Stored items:
#####
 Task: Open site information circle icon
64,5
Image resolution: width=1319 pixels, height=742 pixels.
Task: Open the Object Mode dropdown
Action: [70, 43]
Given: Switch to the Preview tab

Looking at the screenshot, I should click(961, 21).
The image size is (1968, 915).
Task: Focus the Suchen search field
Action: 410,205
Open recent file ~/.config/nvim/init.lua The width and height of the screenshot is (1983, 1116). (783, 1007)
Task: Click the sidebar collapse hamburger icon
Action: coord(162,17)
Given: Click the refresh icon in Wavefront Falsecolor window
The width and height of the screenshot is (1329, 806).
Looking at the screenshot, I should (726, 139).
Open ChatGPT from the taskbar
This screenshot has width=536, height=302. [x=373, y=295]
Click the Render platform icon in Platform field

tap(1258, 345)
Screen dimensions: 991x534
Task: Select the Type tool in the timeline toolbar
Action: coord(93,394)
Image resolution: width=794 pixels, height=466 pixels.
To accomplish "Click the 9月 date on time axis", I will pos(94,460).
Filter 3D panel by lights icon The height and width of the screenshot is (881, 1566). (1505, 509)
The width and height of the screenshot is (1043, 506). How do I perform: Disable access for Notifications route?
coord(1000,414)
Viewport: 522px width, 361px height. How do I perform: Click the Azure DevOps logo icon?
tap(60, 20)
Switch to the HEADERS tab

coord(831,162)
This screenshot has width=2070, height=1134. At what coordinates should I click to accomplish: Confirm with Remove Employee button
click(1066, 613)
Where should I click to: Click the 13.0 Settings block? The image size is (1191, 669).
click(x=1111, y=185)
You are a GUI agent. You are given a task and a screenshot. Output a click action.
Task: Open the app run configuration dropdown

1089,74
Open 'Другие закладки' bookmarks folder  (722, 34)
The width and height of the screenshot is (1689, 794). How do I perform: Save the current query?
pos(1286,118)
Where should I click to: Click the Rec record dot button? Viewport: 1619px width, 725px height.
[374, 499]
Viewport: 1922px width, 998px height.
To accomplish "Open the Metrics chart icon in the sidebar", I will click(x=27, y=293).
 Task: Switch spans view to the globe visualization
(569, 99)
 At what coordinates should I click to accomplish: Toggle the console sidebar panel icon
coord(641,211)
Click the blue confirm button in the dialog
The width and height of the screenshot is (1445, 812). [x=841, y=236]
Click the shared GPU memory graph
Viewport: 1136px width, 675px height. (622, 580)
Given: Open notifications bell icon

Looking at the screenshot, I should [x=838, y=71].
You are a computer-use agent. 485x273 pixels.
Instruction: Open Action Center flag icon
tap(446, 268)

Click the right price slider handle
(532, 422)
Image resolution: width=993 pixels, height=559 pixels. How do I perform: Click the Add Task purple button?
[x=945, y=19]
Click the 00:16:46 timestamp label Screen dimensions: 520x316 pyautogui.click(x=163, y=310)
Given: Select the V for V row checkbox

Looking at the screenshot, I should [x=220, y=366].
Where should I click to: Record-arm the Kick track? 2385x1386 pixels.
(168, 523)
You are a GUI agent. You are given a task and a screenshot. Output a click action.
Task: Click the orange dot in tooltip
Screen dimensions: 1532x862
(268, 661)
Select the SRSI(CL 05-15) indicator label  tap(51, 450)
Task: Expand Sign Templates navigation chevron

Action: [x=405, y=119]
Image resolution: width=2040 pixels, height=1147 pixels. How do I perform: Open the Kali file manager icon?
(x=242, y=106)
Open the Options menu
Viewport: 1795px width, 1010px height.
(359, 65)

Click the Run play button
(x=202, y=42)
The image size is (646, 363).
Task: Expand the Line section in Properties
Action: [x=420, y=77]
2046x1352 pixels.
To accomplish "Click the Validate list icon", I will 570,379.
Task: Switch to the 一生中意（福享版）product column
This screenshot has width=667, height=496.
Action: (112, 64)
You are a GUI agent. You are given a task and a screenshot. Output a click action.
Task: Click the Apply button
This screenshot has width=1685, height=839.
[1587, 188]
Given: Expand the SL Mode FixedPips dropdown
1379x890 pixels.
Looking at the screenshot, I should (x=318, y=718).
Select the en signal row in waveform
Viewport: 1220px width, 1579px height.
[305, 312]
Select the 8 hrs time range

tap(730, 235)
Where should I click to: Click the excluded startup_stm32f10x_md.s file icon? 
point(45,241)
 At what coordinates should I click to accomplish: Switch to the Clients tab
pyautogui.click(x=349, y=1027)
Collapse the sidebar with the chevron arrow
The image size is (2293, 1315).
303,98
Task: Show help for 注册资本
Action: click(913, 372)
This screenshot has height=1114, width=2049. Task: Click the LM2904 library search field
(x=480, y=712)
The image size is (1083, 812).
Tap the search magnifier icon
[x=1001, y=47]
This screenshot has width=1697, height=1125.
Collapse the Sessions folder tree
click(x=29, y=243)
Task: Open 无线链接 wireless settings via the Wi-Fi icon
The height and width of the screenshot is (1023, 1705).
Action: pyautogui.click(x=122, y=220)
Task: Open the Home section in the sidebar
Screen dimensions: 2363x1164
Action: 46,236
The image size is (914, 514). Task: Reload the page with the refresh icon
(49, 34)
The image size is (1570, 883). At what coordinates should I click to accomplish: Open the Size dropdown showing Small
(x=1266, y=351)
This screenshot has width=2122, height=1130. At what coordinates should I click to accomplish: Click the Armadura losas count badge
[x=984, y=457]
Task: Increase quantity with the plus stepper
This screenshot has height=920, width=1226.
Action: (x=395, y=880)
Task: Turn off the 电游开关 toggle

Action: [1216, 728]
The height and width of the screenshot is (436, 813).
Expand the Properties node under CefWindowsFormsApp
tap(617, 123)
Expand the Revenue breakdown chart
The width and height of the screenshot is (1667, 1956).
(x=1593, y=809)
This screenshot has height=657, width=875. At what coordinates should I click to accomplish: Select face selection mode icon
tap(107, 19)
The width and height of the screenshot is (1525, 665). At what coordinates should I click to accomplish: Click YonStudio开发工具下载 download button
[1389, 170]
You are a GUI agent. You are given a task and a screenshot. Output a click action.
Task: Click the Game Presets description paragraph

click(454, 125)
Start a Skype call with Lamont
#####
## Requirement
Return the data in full, with each line kept exactly as it is.

## Result below
 Task: Open site information circle icon
64,5
Image resolution: width=1319 pixels, height=742 pixels.
Task: Open the Object Mode dropdown
Action: [70, 43]
Given: Switch to the Preview tab

Looking at the screenshot, I should click(961, 21).
The image size is (1968, 915).
Task: Focus the Suchen search field
Action: 410,205
Open recent file ~/.config/nvim/init.lua The width and height of the screenshot is (1983, 1116). (783, 1007)
Task: Click the sidebar collapse hamburger icon
Action: coord(162,17)
Given: Click the refresh icon in Wavefront Falsecolor window
The width and height of the screenshot is (1329, 806).
Looking at the screenshot, I should (726, 139).
Open ChatGPT from the taskbar
This screenshot has width=536, height=302. [x=373, y=295]
Click the Render platform icon in Platform field

tap(1258, 345)
Screen dimensions: 991x534
Task: Select the Type tool in the timeline toolbar
Action: coord(93,394)
Image resolution: width=794 pixels, height=466 pixels.
To accomplish "Click the 9月 date on time axis", I will pos(94,460).
Filter 3D panel by lights icon The height and width of the screenshot is (881, 1566). (1505, 509)
The width and height of the screenshot is (1043, 506). How do I perform: Disable access for Notifications route?
coord(1000,414)
Viewport: 522px width, 361px height. How do I perform: Click the Azure DevOps logo icon?
tap(60, 20)
Switch to the HEADERS tab

coord(831,162)
This screenshot has width=2070, height=1134. At what coordinates should I click to accomplish: Confirm with Remove Employee button
click(1066, 613)
Where should I click to: Click the 13.0 Settings block? The image size is (1191, 669).
click(x=1111, y=185)
You are a GUI agent. You are given a task and a screenshot. Output a click action.
Task: Open the app run configuration dropdown

1089,74
Open 'Другие закладки' bookmarks folder  (722, 34)
The width and height of the screenshot is (1689, 794). How do I perform: Save the current query?
pos(1286,118)
Where should I click to: Click the Rec record dot button? Viewport: 1619px width, 725px height.
[374, 499]
Viewport: 1922px width, 998px height.
To accomplish "Open the Metrics chart icon in the sidebar", I will click(x=27, y=293).
 Task: Switch spans view to the globe visualization
(569, 99)
 At what coordinates should I click to accomplish: Toggle the console sidebar panel icon
coord(641,211)
Click the blue confirm button in the dialog
The width and height of the screenshot is (1445, 812). [x=841, y=236]
Click the shared GPU memory graph
Viewport: 1136px width, 675px height. (622, 580)
Given: Open notifications bell icon

Looking at the screenshot, I should [x=838, y=71].
You are a computer-use agent. 485x273 pixels.
Instruction: Open Action Center flag icon
tap(446, 268)

Click the right price slider handle
(532, 422)
Image resolution: width=993 pixels, height=559 pixels. How do I perform: Click the Add Task purple button?
[x=945, y=19]
Click the 00:16:46 timestamp label Screen dimensions: 520x316 pyautogui.click(x=163, y=310)
Given: Select the V for V row checkbox

Looking at the screenshot, I should [x=220, y=366].
Where should I click to: Record-arm the Kick track? 2385x1386 pixels.
(168, 523)
You are a GUI agent. You are given a task and a screenshot. Output a click action.
Task: Click the orange dot in tooltip
Screen dimensions: 1532x862
(268, 661)
Select the SRSI(CL 05-15) indicator label  tap(51, 450)
Task: Expand Sign Templates navigation chevron

Action: [x=405, y=119]
Image resolution: width=2040 pixels, height=1147 pixels. How do I perform: Open the Kali file manager icon?
(x=242, y=106)
Open the Options menu
Viewport: 1795px width, 1010px height.
(359, 65)

Click the Run play button
(x=202, y=42)
The image size is (646, 363).
Task: Expand the Line section in Properties
Action: [x=420, y=77]
2046x1352 pixels.
To accomplish "Click the Validate list icon", I will 570,379.
Task: Switch to the 一生中意（福享版）product column
This screenshot has width=667, height=496.
Action: (112, 64)
You are a GUI agent. You are given a task and a screenshot. Output a click action.
Task: Click the Apply button
This screenshot has width=1685, height=839.
[1587, 188]
Given: Expand the SL Mode FixedPips dropdown
1379x890 pixels.
Looking at the screenshot, I should (x=318, y=718).
Select the en signal row in waveform
Viewport: 1220px width, 1579px height.
[305, 312]
Select the 8 hrs time range

tap(730, 235)
Where should I click to: Click the excluded startup_stm32f10x_md.s file icon? 
point(45,241)
 At what coordinates should I click to accomplish: Switch to the Clients tab
pyautogui.click(x=349, y=1027)
Collapse the sidebar with the chevron arrow
The image size is (2293, 1315).
303,98
Task: Show help for 注册资本
Action: click(913, 372)
This screenshot has height=1114, width=2049. Task: Click the LM2904 library search field
(x=480, y=712)
The image size is (1083, 812).
Tap the search magnifier icon
[x=1001, y=47]
This screenshot has width=1697, height=1125.
Collapse the Sessions folder tree
click(x=29, y=243)
Task: Open 无线链接 wireless settings via the Wi-Fi icon
The height and width of the screenshot is (1023, 1705).
Action: pyautogui.click(x=122, y=220)
Task: Open the Home section in the sidebar
Screen dimensions: 2363x1164
Action: 46,236
The image size is (914, 514). Task: Reload the page with the refresh icon
(49, 34)
The image size is (1570, 883). At what coordinates should I click to accomplish: Open the Size dropdown showing Small
(x=1266, y=351)
This screenshot has width=2122, height=1130. At what coordinates should I click to accomplish: Click the Armadura losas count badge
[x=984, y=457]
Task: Increase quantity with the plus stepper
This screenshot has height=920, width=1226.
Action: (x=395, y=880)
Task: Turn off the 电游开关 toggle

Action: [1216, 728]
The height and width of the screenshot is (436, 813).
Expand the Properties node under CefWindowsFormsApp
tap(617, 123)
Expand the Revenue breakdown chart
The width and height of the screenshot is (1667, 1956).
(x=1593, y=809)
This screenshot has height=657, width=875. At what coordinates should I click to accomplish: Select face selection mode icon
tap(107, 19)
The width and height of the screenshot is (1525, 665). At what coordinates should I click to accomplish: Click YonStudio开发工具下载 download button
[1389, 170]
You are a GUI agent. You are given a task and a screenshot. Output a click action.
Task: Click the Game Presets description paragraph

click(454, 125)
Start a Skype call with Lamont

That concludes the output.